Was ist also zu tun? Am Anfang sollte die Akzeptanz für den Grundsatz stehen, dass wer Zinsen erhält, auch Risiken übernimmt. Danach wäre die Analyse der derzeitigen Vertriebsmethoden auf eine breitere Grundlage zu stellen. Im Zuge dessen mögen sich auch die Emittenten von Bonitätsanleihen kritisch selbst überprüfen, was sie an der Transparenz der Produkte verbessern können. Sollte sich dann noch ein Missstand ergeben, ist nach milderen Mitteln zu seiner Beseitigung zu suchen.
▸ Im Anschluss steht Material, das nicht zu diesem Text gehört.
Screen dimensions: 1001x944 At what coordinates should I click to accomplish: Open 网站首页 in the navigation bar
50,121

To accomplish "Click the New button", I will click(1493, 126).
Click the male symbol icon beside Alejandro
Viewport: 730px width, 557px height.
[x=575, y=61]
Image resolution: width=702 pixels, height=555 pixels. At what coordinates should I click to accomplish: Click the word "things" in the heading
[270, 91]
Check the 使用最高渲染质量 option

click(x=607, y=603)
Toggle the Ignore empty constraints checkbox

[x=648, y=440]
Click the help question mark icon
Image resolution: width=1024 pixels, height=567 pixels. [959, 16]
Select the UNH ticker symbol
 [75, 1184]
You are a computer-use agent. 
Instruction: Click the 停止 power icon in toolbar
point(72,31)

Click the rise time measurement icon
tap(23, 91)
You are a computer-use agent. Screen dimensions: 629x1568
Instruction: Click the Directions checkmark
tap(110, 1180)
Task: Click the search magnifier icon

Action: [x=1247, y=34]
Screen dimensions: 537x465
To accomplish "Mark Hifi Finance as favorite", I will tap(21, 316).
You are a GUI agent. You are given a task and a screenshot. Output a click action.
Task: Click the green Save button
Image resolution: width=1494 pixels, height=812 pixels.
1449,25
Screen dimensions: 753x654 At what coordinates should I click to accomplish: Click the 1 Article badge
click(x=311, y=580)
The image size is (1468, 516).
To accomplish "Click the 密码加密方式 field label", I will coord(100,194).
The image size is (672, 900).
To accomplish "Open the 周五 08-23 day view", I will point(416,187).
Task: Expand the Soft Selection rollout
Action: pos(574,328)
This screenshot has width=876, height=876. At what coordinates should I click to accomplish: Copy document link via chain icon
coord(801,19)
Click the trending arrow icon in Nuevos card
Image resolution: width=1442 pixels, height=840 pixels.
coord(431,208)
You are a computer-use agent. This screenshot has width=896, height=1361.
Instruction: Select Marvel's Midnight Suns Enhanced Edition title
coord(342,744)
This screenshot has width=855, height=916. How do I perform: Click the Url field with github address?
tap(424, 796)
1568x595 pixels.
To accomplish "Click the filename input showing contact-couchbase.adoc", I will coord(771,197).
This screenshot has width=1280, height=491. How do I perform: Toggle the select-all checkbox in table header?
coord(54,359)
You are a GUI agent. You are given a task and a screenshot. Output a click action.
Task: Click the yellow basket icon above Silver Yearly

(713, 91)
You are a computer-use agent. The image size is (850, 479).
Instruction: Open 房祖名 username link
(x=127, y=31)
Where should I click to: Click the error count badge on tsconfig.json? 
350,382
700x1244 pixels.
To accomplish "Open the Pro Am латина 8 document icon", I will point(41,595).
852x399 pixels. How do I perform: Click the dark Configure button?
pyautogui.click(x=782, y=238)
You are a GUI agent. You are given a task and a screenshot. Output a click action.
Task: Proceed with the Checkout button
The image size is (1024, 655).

Hierzu gibt es viele Ansätze, etwa die Anordnung einer ausreichenden Transparenz, die Einschränkung des Vertriebs an gut informierte Selbstentscheider unter den Privatanlegern oder auch eine allgemeine Warnung durch die BaFin.

Und nicht zuletzt besteht auch wieder die Möglichkeit, ein schon lange gegebenes Versprechen der Politik endlich einzulösen: Umsätze könnten in den hochregulierten Börsenhandel zurückgeführt werden. Denn auch das Verbot des außerbörslichen Vertriebs und Handels wäre ein milderes Mittel, zu dem die BaFin bei Bonitätsanleihen greifen könnte.

Als Vertreter einer hochregulierten, transparenten Börse kann man anhand vielfacher Kundenkontakte die vermeintliche Unwissenheit der selbst entscheidenden Privatanleger übrigens nicht bestätigen. Gleichzeitig bildet der regulierte Börsenhandel – anders als der außerbörsliche Vertrieb und Handel – bereits jetzt einen wesentlichen Eckpfeiler für die Transparenz der Produkte. Die wesentlichen Produktinformationen sowie aktuellste Preise sind ohne Zugangsbarrieren für alle Anleger jederzeit einsehbar.

Statt für Bonitätsanleihen pauschale Verbote zu verhängen, sollte die BaFin also darüber nachdenken, ob eine Stärkung des regulierten Handels mit diesen Papieren nicht automatisch für mehr Transparenz sorgt. Und sie sollte mehr Vertrauen in die Kompetenz der an den Börsen agierenden Privatanleger setzen. Damit hätte die BaFin allen Seiten – Anlegern, Emittenten und dem europäischen Recht – entsprochen.